Yes, it was an opportunity to enjoy the best of what Walmer Lodge, the site of the project, Freshwater Bay to the south, Batts Rock to the north, Paradise Beach to the east, and Pile Bay had to offer – but it was also a chance to earn a sizeable return on investment.
What the early planners and investors didn’t bargain for was the collapse of the United States financial system and damaging economic declines across Europe, all of which spawned the worst global financial crisis since the Great Depression of the 1930s.
The upshot: Barbados’ economy went into a tailspin; the well-laid plans of a 110-room hotel and a resort community of private residences designed to feed into each other came to a screeching halt.  

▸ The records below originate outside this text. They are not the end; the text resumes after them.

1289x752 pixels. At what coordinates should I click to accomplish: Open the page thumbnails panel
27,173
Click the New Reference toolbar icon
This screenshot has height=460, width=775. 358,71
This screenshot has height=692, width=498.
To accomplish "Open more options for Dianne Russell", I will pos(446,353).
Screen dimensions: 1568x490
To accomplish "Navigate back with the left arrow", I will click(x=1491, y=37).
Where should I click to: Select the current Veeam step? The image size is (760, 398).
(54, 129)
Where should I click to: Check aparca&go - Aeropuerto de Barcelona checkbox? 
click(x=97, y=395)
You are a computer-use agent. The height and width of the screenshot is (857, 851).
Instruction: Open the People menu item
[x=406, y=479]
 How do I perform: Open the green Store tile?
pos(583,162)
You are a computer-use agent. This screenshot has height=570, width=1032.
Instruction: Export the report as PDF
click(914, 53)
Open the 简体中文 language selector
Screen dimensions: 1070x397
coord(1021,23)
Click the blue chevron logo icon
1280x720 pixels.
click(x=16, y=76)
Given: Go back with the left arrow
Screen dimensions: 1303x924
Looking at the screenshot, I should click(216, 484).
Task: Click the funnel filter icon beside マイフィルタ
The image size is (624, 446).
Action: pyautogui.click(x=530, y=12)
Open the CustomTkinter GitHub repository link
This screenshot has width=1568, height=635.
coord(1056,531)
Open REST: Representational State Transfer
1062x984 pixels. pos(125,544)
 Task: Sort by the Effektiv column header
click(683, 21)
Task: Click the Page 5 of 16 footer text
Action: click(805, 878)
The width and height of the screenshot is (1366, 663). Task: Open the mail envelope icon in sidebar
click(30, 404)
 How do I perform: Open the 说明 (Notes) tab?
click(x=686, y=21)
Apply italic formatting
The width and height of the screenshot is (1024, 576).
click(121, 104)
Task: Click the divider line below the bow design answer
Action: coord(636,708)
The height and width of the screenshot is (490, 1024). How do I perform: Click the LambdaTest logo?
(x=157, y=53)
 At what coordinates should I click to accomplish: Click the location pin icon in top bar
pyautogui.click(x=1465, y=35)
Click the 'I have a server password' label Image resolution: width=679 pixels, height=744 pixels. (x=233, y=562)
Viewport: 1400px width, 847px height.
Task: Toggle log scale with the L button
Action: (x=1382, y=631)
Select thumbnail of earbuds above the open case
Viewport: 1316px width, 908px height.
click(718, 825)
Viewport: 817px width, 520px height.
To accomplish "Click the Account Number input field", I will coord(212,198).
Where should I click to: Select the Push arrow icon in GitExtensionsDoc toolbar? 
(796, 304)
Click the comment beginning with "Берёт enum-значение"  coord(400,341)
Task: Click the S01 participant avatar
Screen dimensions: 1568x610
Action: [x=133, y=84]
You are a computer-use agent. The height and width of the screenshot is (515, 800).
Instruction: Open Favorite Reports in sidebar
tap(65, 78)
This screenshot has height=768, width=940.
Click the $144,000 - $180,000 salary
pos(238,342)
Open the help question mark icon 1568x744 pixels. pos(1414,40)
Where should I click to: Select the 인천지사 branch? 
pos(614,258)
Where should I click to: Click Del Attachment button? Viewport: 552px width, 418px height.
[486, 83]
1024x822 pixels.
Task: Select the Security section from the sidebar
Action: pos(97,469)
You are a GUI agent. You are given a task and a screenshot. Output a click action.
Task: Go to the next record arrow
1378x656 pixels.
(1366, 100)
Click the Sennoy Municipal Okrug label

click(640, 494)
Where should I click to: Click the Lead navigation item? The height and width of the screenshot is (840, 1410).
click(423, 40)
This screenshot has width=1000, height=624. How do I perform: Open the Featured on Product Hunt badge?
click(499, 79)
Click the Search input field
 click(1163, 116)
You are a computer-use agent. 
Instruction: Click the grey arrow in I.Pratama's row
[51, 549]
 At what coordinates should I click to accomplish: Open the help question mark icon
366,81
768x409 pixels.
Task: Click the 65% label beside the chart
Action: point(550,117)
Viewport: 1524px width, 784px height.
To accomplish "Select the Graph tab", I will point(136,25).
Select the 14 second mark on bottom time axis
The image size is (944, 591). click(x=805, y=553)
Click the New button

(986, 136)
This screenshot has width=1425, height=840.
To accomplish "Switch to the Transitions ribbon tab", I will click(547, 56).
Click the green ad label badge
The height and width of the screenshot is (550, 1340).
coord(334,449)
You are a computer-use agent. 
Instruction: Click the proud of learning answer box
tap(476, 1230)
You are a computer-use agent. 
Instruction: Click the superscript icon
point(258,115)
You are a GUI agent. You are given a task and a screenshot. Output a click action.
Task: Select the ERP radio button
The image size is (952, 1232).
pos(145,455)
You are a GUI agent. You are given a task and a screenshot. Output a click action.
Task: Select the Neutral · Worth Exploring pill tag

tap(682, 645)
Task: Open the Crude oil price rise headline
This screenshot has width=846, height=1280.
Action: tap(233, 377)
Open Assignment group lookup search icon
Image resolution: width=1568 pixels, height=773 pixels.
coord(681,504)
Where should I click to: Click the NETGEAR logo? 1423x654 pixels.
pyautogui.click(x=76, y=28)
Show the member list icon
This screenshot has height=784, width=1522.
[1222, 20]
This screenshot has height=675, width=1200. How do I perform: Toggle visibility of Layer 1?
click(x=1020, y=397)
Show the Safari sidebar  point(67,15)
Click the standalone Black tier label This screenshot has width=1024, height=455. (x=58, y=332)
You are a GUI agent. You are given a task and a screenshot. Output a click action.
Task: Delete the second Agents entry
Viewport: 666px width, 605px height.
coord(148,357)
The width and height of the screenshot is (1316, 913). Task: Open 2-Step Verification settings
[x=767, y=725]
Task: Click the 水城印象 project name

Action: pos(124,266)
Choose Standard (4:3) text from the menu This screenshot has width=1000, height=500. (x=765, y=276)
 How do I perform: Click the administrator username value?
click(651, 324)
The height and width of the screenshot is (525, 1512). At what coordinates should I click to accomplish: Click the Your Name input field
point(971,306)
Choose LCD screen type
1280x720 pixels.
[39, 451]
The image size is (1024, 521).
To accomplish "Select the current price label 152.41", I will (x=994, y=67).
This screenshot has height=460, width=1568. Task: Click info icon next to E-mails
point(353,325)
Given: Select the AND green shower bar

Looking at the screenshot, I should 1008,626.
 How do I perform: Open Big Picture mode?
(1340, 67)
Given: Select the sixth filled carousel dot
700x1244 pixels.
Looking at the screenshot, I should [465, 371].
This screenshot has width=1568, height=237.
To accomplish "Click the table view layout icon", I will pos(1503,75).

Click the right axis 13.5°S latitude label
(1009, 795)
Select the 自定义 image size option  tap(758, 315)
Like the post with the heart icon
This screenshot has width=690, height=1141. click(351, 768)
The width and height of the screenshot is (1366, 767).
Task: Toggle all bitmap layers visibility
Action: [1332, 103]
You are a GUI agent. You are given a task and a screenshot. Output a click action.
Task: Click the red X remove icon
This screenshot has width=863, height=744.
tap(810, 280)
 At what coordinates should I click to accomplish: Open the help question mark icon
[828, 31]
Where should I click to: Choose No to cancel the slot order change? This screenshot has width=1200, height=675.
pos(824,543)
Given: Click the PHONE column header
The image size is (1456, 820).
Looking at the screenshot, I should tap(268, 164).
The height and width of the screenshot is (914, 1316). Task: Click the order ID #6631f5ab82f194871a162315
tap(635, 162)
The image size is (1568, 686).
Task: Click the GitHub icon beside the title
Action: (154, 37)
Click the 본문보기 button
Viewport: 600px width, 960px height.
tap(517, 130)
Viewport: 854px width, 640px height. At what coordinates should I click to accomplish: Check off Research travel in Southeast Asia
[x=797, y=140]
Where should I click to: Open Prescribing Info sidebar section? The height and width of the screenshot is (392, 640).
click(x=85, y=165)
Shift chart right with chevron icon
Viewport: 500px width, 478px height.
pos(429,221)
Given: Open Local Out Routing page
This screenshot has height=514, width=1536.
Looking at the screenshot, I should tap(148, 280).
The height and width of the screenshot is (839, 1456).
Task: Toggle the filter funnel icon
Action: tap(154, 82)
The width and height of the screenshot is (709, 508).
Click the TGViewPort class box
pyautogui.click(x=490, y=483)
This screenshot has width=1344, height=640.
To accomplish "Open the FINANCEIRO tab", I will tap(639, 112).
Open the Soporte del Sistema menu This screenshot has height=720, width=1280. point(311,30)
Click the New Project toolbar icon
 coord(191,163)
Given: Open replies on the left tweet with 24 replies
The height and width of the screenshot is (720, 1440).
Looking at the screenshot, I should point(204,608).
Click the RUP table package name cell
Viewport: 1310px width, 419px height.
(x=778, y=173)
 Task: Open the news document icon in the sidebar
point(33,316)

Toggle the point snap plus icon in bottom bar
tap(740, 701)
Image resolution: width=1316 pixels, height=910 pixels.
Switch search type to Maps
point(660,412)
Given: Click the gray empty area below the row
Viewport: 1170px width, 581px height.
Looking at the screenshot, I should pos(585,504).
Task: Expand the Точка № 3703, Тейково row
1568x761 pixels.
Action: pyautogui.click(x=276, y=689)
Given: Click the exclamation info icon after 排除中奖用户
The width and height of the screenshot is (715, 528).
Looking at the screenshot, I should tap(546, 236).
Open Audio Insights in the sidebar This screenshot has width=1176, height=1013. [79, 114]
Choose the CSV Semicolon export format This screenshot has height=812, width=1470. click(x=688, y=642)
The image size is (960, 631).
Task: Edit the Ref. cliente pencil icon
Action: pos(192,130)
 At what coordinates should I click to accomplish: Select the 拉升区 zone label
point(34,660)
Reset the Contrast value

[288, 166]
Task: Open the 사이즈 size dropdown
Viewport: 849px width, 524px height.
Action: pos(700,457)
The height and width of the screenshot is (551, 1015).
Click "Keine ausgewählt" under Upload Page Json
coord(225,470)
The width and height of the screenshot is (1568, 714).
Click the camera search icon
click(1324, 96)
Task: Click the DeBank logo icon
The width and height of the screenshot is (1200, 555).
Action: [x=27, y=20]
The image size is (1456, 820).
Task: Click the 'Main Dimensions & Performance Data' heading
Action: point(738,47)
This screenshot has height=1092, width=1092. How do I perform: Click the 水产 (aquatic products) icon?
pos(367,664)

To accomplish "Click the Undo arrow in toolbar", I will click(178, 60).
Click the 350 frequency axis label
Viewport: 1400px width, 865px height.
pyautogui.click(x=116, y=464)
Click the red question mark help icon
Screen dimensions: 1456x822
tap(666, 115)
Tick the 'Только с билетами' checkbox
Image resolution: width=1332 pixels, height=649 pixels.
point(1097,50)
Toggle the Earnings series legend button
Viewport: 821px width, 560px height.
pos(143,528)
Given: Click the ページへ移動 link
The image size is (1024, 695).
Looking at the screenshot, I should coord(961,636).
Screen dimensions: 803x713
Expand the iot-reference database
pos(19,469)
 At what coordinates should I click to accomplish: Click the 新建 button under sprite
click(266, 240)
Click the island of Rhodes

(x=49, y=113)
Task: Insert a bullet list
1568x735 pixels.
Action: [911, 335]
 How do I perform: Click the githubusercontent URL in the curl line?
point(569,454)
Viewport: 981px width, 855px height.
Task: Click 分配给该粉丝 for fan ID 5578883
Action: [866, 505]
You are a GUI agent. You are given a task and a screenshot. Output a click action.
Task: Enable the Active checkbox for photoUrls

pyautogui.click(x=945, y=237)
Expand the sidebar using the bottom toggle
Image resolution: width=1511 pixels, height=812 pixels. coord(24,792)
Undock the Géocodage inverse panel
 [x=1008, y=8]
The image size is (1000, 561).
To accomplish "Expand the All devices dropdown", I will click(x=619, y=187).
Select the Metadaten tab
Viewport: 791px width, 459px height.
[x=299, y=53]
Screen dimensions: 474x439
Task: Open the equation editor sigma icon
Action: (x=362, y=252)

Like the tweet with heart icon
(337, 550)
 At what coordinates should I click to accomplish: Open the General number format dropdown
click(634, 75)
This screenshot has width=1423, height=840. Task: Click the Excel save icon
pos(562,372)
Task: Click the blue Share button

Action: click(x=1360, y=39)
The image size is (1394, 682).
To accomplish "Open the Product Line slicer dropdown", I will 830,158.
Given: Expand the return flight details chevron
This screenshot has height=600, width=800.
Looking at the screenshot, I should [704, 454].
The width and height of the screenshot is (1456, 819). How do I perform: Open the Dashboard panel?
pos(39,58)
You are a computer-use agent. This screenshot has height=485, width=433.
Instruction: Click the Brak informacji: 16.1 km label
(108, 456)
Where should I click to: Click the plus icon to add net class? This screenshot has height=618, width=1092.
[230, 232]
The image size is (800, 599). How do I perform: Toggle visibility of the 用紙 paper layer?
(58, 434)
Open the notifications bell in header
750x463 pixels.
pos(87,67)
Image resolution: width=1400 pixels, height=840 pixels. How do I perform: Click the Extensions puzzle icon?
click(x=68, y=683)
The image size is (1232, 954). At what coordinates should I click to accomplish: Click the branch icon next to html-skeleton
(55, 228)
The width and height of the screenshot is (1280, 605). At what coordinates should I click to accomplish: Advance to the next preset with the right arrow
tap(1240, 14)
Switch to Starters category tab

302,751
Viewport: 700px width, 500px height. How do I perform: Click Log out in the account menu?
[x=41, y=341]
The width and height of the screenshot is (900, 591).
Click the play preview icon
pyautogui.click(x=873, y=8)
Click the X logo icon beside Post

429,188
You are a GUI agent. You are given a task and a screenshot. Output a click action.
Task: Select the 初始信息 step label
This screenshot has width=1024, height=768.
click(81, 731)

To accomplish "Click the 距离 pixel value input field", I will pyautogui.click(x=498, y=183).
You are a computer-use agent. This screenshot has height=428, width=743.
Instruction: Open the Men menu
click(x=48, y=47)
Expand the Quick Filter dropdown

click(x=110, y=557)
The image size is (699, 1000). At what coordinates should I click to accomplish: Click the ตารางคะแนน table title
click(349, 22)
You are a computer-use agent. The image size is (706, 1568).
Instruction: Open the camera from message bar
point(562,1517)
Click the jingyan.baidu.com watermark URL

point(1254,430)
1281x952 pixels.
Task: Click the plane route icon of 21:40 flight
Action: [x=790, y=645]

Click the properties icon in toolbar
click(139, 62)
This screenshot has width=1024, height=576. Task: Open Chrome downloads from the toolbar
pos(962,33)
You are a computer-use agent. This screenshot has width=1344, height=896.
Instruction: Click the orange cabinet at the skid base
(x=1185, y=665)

Hence, the Barbados Government’s recent determined effort to kick-start the stalled US$137 million project with a sizeable non-sovereign loan between US$60 million and US$70 million from the Inter-American Development Bank in Washington.
Sounds good so far. But that’s not all. Private promoters of Four Seasons are asking the National Insurance Scheme (NIS), Barbados’ robust pension scheme, to put some of its large surplus funds into the project. That money is needed because the IDB financing deal won’t be sufficient to get the job done.
Just as important, the bank has made it clear that its interest was in the hotel alone, not the private residential villas, and it is has demanded that a US$30 million “B loan” or co-financing be arranged to complement its funds. That’s where the rubber hits the road.
This patchwork of financing raises an essential question: is the Four Seasons project worth saving?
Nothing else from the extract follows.